The multi-scale transform (MST) methods are the most commonly used methods, such as discrete wavelet transform (DWT) [9], contourlet transform (CT) [25], shift-invariant shearlet transform [24] and curvelet transform (CVT) [5] etc. The basic idea is to perform image transformation on the source images to get the coefficient representation. Then fuse the coefficients according to a certain fusion rule to obtain fused coefficients, and finally obtain the fused image through inverse transformation. All these methods share a “decomposition-fusion-reconstruction” framework. These methods are good representation of their structural information, but can only extract limited direction information and cannot accurately extract the complete contours [26].

In recent years, methods based on sparse representation and low rank representation also have significant performance in image fusion. Yin et al. [27] proposed a novel multi-focus image fusion approach. The key point of this approach is that a maximum weighted multi-norm fusion rule is used to reconstruct fused image from sparse coefficients and the joint dictionary. And the method based on saliency detection in sparse domain [16] also has a remarkable result. Yang el al. [26] combined robust sparse representation with adaptive PCNN is also an effective method. Liu et al. [20] combined multi-scale transform with sparse representation for image fusion which overcomes the inherent defects of both the MST- and SR-based fusion methods. Besides the above methods, Li et al. [10] proposed a novel multi-focus image fusion method based on dictionary learning and low-rank representation which gets a better performance in both global and local structure. Li et al. also achieved significant results from the perspective of noisy image fusion using the low-rank representation [12].

- [Record set]:
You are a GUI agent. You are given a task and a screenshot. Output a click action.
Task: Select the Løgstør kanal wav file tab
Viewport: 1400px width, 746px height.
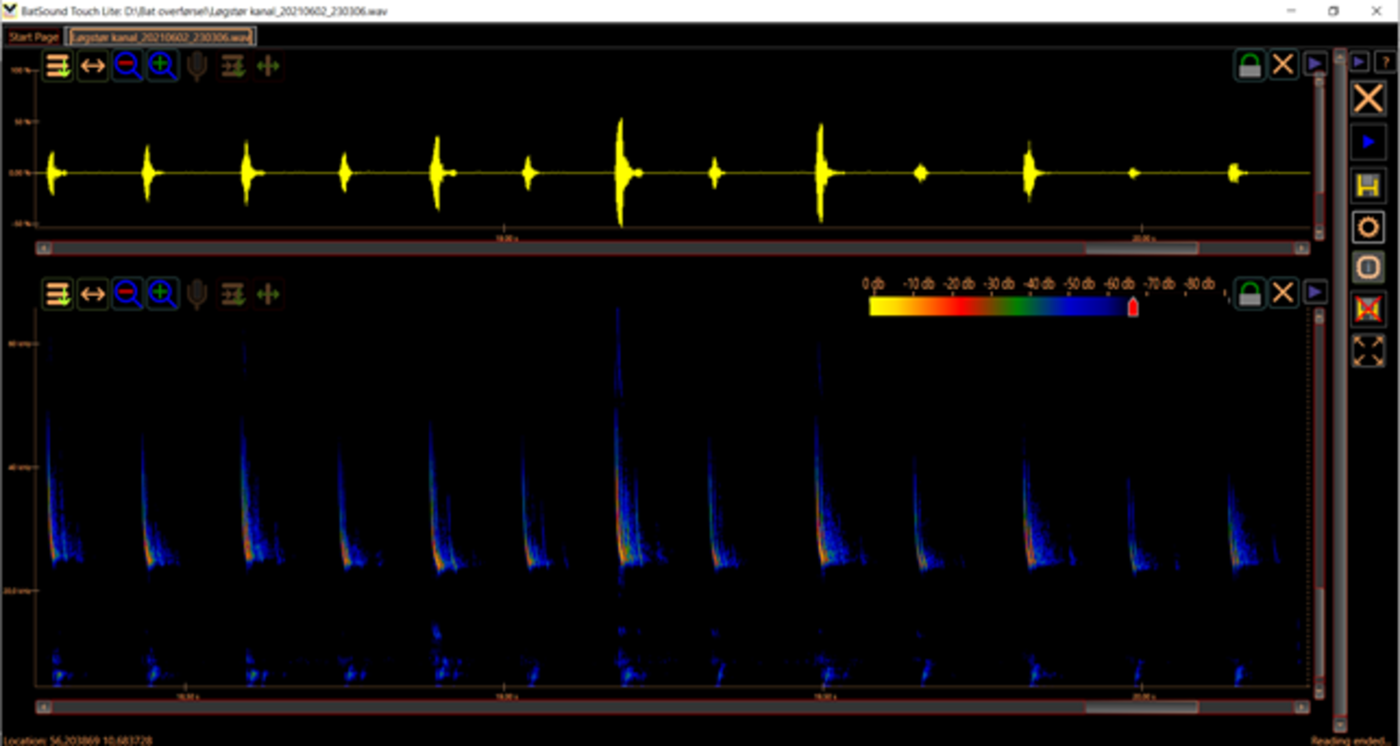(161, 37)
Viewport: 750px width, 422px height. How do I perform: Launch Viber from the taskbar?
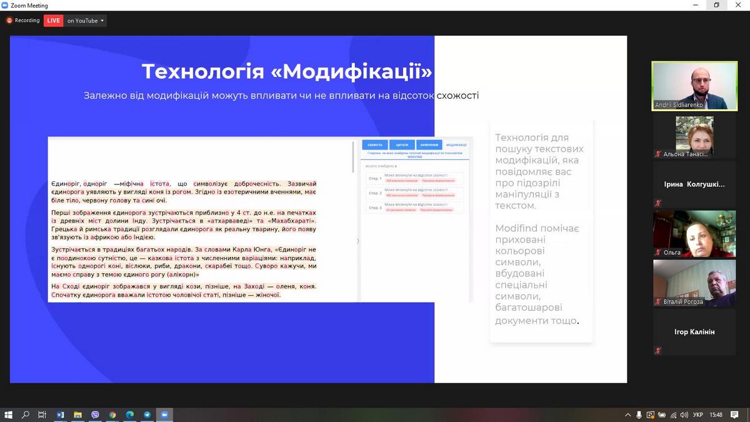pos(95,414)
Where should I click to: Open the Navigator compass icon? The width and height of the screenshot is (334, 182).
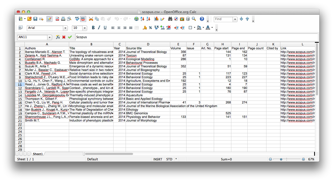point(176,19)
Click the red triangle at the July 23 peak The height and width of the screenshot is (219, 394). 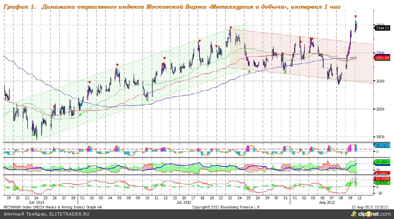click(x=231, y=27)
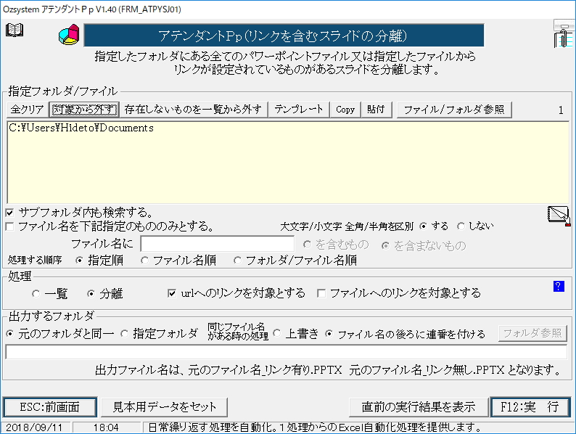
Task: Uncheck urlへのリンクを対象とする option
Action: 172,293
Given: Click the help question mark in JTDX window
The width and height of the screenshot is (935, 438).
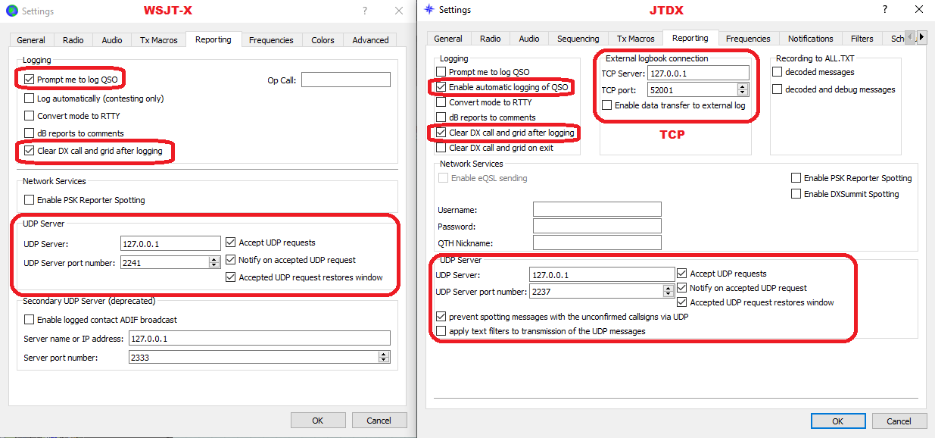Looking at the screenshot, I should click(x=884, y=10).
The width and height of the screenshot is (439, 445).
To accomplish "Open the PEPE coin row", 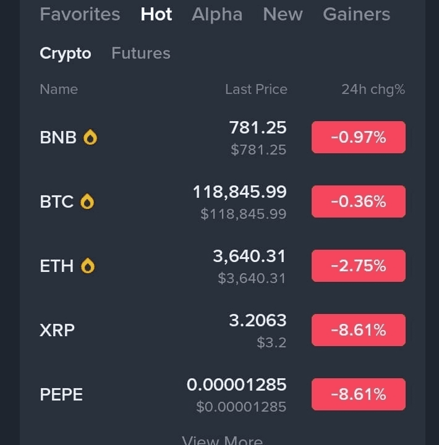I will [x=61, y=394].

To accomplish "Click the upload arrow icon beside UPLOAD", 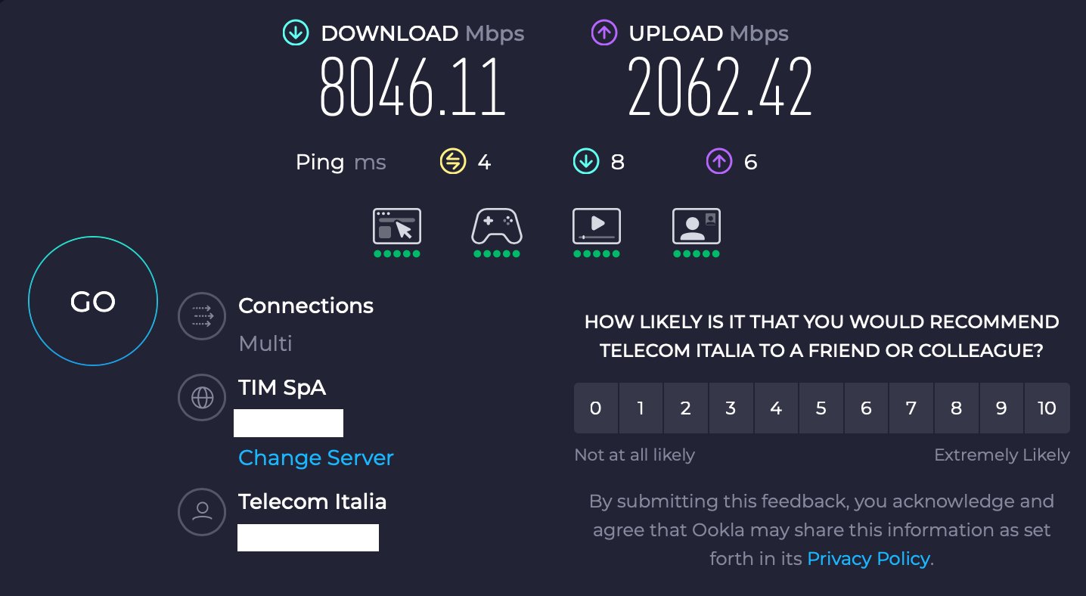I will coord(603,33).
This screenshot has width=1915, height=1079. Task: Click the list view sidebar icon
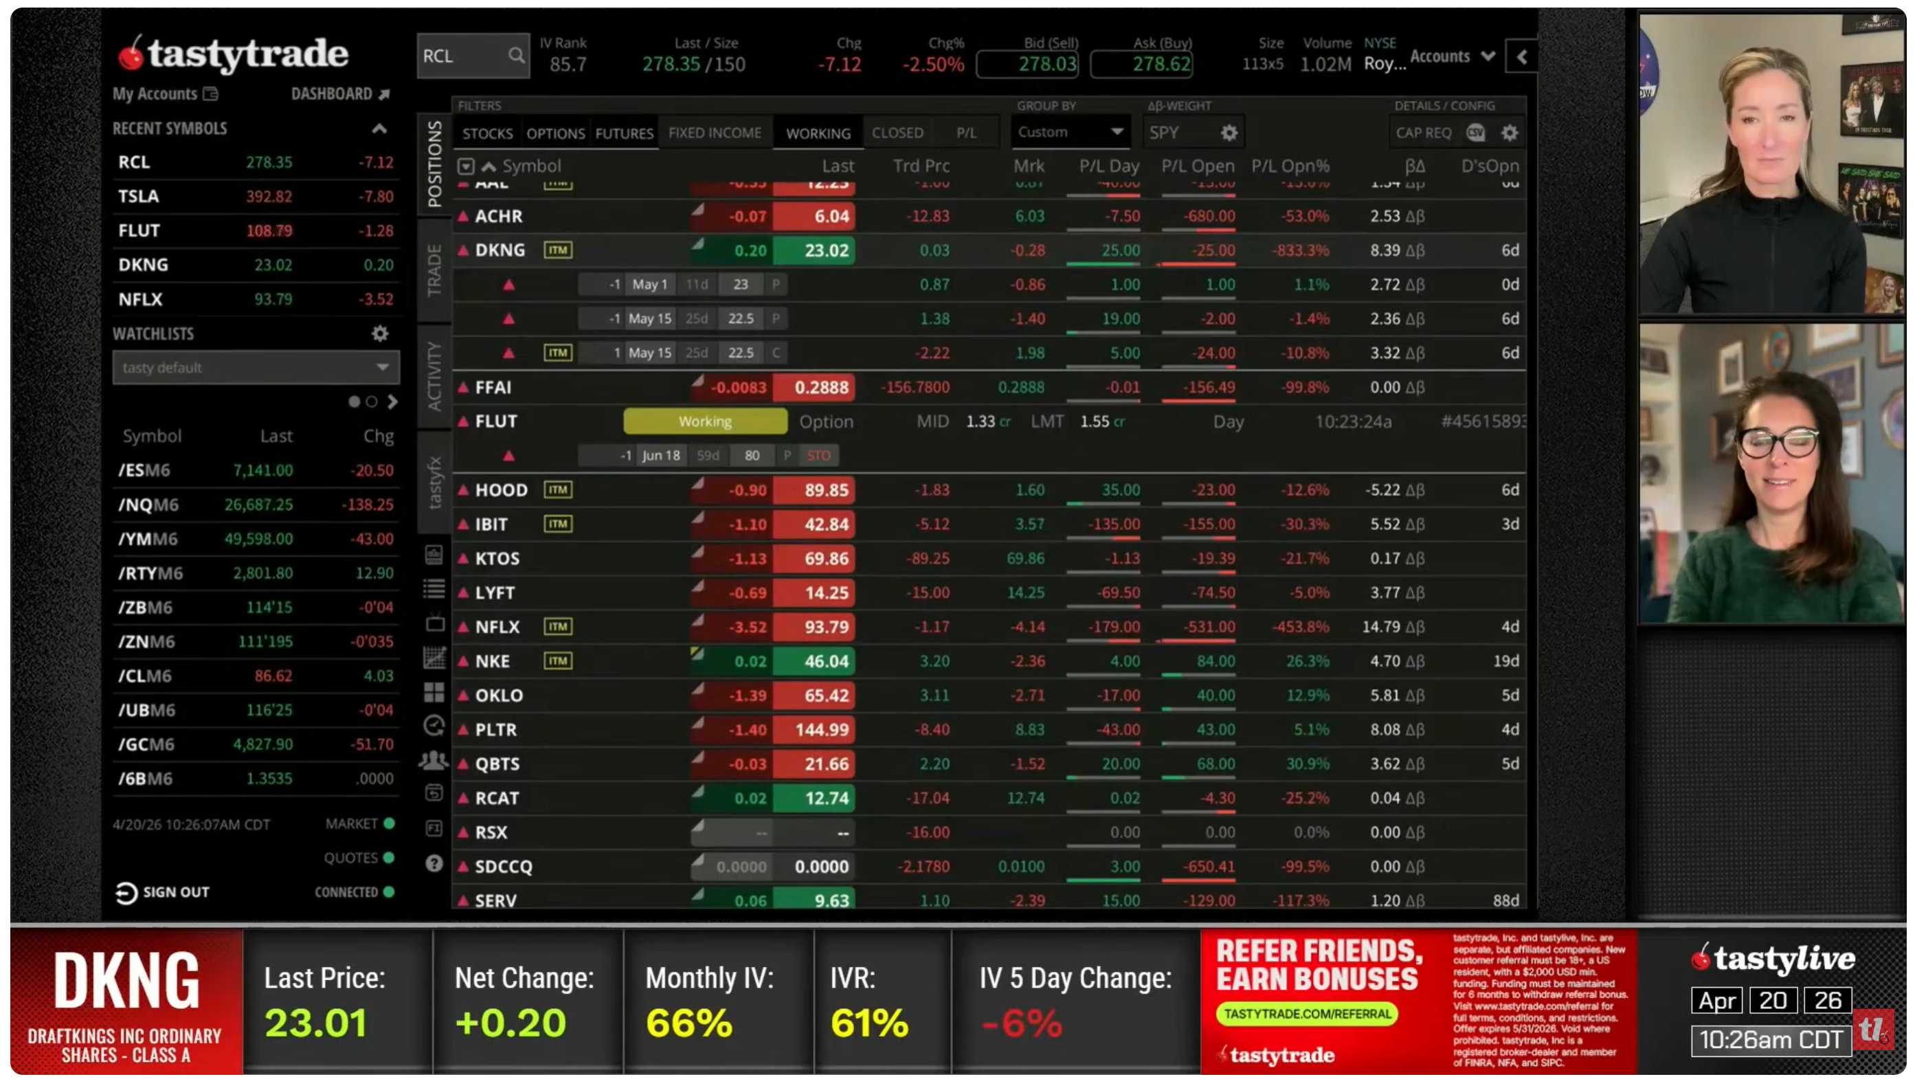(x=434, y=589)
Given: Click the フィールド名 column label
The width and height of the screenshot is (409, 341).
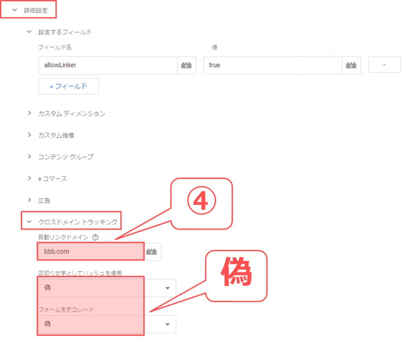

- [Task set]:
a: Name each method that the passage on image fusion methods gives as an example of a multi-scale transform method.
b: Answer these questions using the passage on image fusion methods:
(i) What framework do all the multi-scale transform methods share?
(ii) What fusion rule does the approach proposed by Yin et al. use to reconstruct the fused image?
(iii) What did Liu et al. combine for image fusion?
c: In the passage on image fusion methods, print everything from "The multi-scale transform" down to "complete contours [26].".

- [Task-by-task answers]:
a:
discrete wavelet transform (DWT)
contourlet transform (CT)
shift-invariant shearlet transform
curvelet transform (CVT)

b:
(i) A "decomposition-fusion-reconstruction" framework.
(ii) A maximum weighted multi-norm fusion rule.
(iii) Multi-scale transform with sparse representation.

c:
The multi-scale transform (MST) methods are the most commonly used methods, such as discrete wavelet transform (DWT) [9], contourlet transform (CT) [25], shift-invariant shearlet transform [24] and curvelet transform (CVT) [5] etc. The basic idea is to perform image transformation on the source images to get the coefficient representation. Then fuse the coefficients according to a certain fusion rule to obtain fused coefficients, and finally obtain the fused image through inverse transformation. All these methods share a “decomposition-fusion-reconstruction” framework. These methods are good representation of their structural information, but can only extract limited direction information and cannot accurately extract the complete contours [26].